Cilantro has been used a lot in Indian and Mexican cuisines. Its one of my favorite herbs and a lot of different recipes are always created using cilantro. A very popular cilantro based recipe that belong to a pickle/chutney family is the famous kothamalli urandai ( cilantro mixed spicy balls). It is usually served with yogurt rice. Usually cilantro and lentils along with red chillies and tamarind are pounded in the stone mortar, made into balls and stored for many days. Without the addition of water the mixture stays good for a long time. These days some supermarkets or speciality stores carry them. I just finished the last store bought one and I wanted to have more of it. It can also be spread on a toast and enjoyed for breakfast.
Gadgets:
Blender ( Mixie)
Food Processor
Wok
Spatula
Measuring Cups and Spoons
Cloth/ Tray
Organic Fresh Cilantro - 1 bag ( cleaned and washed)
Udad Dhal - 3/4 cup
Channa Dhal - 3/4 cup
Red Dry Chilies - 8
Asafoetida - dime or 25 pi size piece
Extra Virgin Olive Oil - 3 tbsp for frying plus 3/4 cup for blending.

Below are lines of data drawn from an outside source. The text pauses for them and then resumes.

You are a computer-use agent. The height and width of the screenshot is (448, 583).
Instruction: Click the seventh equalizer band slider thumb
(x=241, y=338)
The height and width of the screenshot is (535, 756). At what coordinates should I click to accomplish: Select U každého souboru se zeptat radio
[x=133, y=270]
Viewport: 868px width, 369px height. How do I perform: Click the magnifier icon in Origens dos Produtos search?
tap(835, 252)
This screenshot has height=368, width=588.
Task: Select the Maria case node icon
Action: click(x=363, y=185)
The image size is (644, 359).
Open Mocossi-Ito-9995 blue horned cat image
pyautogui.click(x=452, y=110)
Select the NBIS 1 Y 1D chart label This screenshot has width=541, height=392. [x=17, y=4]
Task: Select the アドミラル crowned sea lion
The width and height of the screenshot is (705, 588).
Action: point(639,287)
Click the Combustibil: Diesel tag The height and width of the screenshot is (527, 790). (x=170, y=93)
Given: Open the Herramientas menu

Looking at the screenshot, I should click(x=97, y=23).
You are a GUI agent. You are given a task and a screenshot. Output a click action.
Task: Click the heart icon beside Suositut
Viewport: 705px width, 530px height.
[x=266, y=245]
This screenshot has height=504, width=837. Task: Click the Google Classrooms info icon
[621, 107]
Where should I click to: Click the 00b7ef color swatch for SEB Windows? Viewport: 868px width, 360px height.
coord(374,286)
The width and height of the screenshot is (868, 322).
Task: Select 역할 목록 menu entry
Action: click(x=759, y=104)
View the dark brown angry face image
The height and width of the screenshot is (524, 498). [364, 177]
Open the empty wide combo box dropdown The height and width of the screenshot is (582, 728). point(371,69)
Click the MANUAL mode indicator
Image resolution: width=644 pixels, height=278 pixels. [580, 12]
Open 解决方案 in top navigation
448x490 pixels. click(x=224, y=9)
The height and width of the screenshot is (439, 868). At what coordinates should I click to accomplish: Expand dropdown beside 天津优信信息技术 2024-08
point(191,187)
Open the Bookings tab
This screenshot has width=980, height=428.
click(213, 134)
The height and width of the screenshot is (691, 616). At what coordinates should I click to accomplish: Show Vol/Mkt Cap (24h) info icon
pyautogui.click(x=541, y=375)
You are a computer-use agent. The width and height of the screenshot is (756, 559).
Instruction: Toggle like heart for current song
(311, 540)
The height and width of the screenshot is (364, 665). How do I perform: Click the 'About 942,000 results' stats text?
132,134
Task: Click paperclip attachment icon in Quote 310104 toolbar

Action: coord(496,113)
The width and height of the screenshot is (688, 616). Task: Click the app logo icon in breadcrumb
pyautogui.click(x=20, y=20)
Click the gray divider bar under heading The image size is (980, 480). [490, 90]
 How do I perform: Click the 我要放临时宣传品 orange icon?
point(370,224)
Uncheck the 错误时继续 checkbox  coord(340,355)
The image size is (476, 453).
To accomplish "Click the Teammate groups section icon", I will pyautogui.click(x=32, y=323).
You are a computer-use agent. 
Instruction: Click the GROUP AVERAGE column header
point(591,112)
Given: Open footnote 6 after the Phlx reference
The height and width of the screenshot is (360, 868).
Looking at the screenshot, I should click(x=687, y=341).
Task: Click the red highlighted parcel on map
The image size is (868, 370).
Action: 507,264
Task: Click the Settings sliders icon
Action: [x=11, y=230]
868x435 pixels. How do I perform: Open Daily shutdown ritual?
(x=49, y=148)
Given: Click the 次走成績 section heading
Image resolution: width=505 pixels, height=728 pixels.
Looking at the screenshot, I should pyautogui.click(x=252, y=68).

Dessicated Coconut - 1/2 cup ( optional)
Salt
Tamarind - 1 lime size
Preparation:
1. Spread the cilantro that is cleaned onto a towel or tray and allow it dry up and be water free.
2. In a wok add oil. Allow it to warm and add asafoetida and allow that to fry well. Then add the dhals and chilies and roast this mixture to golden brown.
3. Add tamarind to the mixture and grind into a coarse powder in the blender.
4. Add cilantro to the food processor along with the ground powder and blend adding the oil to get it into a pesto like consistency.
5. Store the cilantro pesto in a bottle in the fridge. Spread it on toast for breakfast or tortilla along with sauteed veggies for lunch.